PROBLEM DESCRIPTION: Retype, word for word, each line between the lines holding "Click the search" and "Where should I", inclusive, and leave the rest of the data alone.

-------- DATA RECORDS

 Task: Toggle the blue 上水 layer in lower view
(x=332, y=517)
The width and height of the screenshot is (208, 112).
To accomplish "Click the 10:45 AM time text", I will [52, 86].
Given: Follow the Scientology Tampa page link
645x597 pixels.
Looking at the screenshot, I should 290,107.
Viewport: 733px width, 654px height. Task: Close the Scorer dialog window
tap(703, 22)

----------------
-------- DATA RECORDS

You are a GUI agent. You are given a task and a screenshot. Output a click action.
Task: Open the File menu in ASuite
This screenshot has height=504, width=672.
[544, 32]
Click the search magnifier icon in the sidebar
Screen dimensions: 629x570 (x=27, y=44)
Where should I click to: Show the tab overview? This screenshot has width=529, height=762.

----------------

YOUR SOLUTION:
Click the search magnifier icon in the sidebar
Screen dimensions: 629x570 (x=27, y=44)
Where should I click to: Show the tab overview? This screenshot has width=529, height=762.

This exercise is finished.